PROBLEM DETAILS: Each record needs to be echoed exactly; can you do that?

Stored data:

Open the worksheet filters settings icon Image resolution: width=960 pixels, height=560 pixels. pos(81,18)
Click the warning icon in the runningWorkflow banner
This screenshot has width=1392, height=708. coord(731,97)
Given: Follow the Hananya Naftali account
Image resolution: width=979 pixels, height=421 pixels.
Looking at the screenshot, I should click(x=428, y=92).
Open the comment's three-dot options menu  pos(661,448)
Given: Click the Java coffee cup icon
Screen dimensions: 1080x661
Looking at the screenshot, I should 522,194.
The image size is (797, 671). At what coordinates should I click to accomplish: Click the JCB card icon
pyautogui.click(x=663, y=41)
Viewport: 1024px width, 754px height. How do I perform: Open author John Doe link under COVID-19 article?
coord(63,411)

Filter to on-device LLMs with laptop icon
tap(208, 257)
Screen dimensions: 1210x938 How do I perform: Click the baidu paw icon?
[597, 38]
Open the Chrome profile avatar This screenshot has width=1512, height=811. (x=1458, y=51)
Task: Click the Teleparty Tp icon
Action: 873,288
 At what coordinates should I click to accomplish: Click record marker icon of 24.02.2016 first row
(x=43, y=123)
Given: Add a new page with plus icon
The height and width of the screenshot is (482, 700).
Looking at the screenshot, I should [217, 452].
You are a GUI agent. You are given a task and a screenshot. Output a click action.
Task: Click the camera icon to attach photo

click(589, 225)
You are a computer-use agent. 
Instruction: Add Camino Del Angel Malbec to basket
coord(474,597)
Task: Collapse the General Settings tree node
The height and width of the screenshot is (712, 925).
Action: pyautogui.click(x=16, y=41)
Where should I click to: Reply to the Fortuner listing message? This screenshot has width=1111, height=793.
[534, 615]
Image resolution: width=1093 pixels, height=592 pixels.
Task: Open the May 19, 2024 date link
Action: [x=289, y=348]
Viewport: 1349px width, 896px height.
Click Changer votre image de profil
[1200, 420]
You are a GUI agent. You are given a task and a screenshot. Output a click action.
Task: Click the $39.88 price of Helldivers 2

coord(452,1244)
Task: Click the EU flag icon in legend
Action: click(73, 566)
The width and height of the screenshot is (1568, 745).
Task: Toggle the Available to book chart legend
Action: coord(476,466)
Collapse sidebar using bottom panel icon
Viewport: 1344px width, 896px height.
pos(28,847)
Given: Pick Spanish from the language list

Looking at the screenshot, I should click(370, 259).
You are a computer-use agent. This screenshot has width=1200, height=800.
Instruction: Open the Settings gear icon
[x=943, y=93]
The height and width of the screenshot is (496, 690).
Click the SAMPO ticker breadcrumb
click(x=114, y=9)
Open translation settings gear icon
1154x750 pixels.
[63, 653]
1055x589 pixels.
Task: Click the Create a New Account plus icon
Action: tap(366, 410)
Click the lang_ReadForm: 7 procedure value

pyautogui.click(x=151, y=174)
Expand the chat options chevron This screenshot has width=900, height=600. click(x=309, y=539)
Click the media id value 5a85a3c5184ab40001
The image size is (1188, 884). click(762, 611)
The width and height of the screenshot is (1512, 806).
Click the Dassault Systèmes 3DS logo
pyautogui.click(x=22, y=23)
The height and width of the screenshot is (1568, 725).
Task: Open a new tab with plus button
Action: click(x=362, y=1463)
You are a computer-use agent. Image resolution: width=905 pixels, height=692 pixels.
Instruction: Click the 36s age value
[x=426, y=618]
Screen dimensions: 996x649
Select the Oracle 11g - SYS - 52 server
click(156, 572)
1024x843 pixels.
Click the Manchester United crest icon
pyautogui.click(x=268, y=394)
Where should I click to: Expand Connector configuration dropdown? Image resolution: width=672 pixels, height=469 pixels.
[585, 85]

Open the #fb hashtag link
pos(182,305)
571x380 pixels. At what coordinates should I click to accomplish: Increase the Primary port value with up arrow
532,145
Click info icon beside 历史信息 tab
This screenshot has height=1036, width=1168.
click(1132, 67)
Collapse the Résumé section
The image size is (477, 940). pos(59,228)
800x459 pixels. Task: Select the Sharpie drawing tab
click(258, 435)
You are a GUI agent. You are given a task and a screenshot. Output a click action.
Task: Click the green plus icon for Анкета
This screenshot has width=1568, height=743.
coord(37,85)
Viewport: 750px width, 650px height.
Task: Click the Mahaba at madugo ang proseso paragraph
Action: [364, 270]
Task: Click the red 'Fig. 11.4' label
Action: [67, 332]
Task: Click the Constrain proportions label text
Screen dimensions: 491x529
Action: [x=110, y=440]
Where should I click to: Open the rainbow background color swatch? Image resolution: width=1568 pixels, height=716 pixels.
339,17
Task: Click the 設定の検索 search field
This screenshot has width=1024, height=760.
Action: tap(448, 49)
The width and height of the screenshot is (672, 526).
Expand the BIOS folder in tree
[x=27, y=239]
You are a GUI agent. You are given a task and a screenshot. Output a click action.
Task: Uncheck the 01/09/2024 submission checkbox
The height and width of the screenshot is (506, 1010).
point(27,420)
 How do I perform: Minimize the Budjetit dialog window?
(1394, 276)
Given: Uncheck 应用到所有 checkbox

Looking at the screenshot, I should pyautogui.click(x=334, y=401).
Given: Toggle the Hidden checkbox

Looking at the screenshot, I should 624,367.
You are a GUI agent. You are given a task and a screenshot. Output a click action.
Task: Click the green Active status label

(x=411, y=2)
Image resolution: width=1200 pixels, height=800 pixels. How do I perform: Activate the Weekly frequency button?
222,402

SOLVED PROBLEM:
Open the worksheet filters settings icon Image resolution: width=960 pixels, height=560 pixels. pos(81,18)
Click the warning icon in the runningWorkflow banner
This screenshot has width=1392, height=708. coord(731,97)
Given: Follow the Hananya Naftali account
Image resolution: width=979 pixels, height=421 pixels.
Looking at the screenshot, I should click(x=428, y=92).
Open the comment's three-dot options menu  pos(661,448)
Given: Click the Java coffee cup icon
Screen dimensions: 1080x661
Looking at the screenshot, I should 522,194.
The image size is (797, 671). At what coordinates should I click to accomplish: Click the JCB card icon
pyautogui.click(x=663, y=41)
Viewport: 1024px width, 754px height. How do I perform: Open author John Doe link under COVID-19 article?
coord(63,411)

Filter to on-device LLMs with laptop icon
tap(208, 257)
Screen dimensions: 1210x938 How do I perform: Click the baidu paw icon?
[597, 38]
Open the Chrome profile avatar This screenshot has width=1512, height=811. (x=1458, y=51)
Task: Click the Teleparty Tp icon
Action: 873,288
 At what coordinates should I click to accomplish: Click record marker icon of 24.02.2016 first row
(x=43, y=123)
Given: Add a new page with plus icon
The height and width of the screenshot is (482, 700).
Looking at the screenshot, I should [217, 452].
You are a GUI agent. You are given a task and a screenshot. Output a click action.
Task: Click the camera icon to attach photo

click(589, 225)
You are a computer-use agent. 
Instruction: Add Camino Del Angel Malbec to basket
coord(474,597)
Task: Collapse the General Settings tree node
The height and width of the screenshot is (712, 925).
Action: pyautogui.click(x=16, y=41)
Where should I click to: Reply to the Fortuner listing message? This screenshot has width=1111, height=793.
[534, 615]
Image resolution: width=1093 pixels, height=592 pixels.
Task: Open the May 19, 2024 date link
Action: [x=289, y=348]
Viewport: 1349px width, 896px height.
Click Changer votre image de profil
[1200, 420]
You are a GUI agent. You are given a task and a screenshot. Output a click action.
Task: Click the $39.88 price of Helldivers 2

coord(452,1244)
Task: Click the EU flag icon in legend
Action: click(73, 566)
The width and height of the screenshot is (1568, 745).
Task: Toggle the Available to book chart legend
Action: coord(476,466)
Collapse sidebar using bottom panel icon
Viewport: 1344px width, 896px height.
pos(28,847)
Given: Pick Spanish from the language list

Looking at the screenshot, I should click(370, 259).
You are a computer-use agent. This screenshot has width=1200, height=800.
Instruction: Open the Settings gear icon
[x=943, y=93]
The height and width of the screenshot is (496, 690).
Click the SAMPO ticker breadcrumb
click(x=114, y=9)
Open translation settings gear icon
1154x750 pixels.
[63, 653]
1055x589 pixels.
Task: Click the Create a New Account plus icon
Action: tap(366, 410)
Click the lang_ReadForm: 7 procedure value

pyautogui.click(x=151, y=174)
Expand the chat options chevron This screenshot has width=900, height=600. click(x=309, y=539)
Click the media id value 5a85a3c5184ab40001
The image size is (1188, 884). click(762, 611)
The width and height of the screenshot is (1512, 806).
Click the Dassault Systèmes 3DS logo
pyautogui.click(x=22, y=23)
The height and width of the screenshot is (1568, 725).
Task: Open a new tab with plus button
Action: click(x=362, y=1463)
You are a computer-use agent. Image resolution: width=905 pixels, height=692 pixels.
Instruction: Click the 36s age value
[x=426, y=618]
Screen dimensions: 996x649
Select the Oracle 11g - SYS - 52 server
click(156, 572)
1024x843 pixels.
Click the Manchester United crest icon
pyautogui.click(x=268, y=394)
Where should I click to: Expand Connector configuration dropdown? Image resolution: width=672 pixels, height=469 pixels.
[585, 85]

Open the #fb hashtag link
pos(182,305)
571x380 pixels. At what coordinates should I click to accomplish: Increase the Primary port value with up arrow
532,145
Click info icon beside 历史信息 tab
This screenshot has height=1036, width=1168.
click(1132, 67)
Collapse the Résumé section
The image size is (477, 940). pos(59,228)
800x459 pixels. Task: Select the Sharpie drawing tab
click(258, 435)
You are a GUI agent. You are given a task and a screenshot. Output a click action.
Task: Click the green plus icon for Анкета
This screenshot has width=1568, height=743.
coord(37,85)
Viewport: 750px width, 650px height.
Task: Click the Mahaba at madugo ang proseso paragraph
Action: [364, 270]
Task: Click the red 'Fig. 11.4' label
Action: [67, 332]
Task: Click the Constrain proportions label text
Screen dimensions: 491x529
Action: [x=110, y=440]
Where should I click to: Open the rainbow background color swatch? Image resolution: width=1568 pixels, height=716 pixels.
339,17
Task: Click the 設定の検索 search field
This screenshot has width=1024, height=760.
Action: tap(448, 49)
The width and height of the screenshot is (672, 526).
Expand the BIOS folder in tree
[x=27, y=239]
You are a GUI agent. You are given a task and a screenshot. Output a click action.
Task: Uncheck the 01/09/2024 submission checkbox
The height and width of the screenshot is (506, 1010).
point(27,420)
 How do I perform: Minimize the Budjetit dialog window?
(1394, 276)
Given: Uncheck 应用到所有 checkbox

Looking at the screenshot, I should pyautogui.click(x=334, y=401).
Given: Toggle the Hidden checkbox

Looking at the screenshot, I should 624,367.
You are a GUI agent. You are given a task and a screenshot. Output a click action.
Task: Click the green Active status label

(x=411, y=2)
Image resolution: width=1200 pixels, height=800 pixels. How do I perform: Activate the Weekly frequency button?
222,402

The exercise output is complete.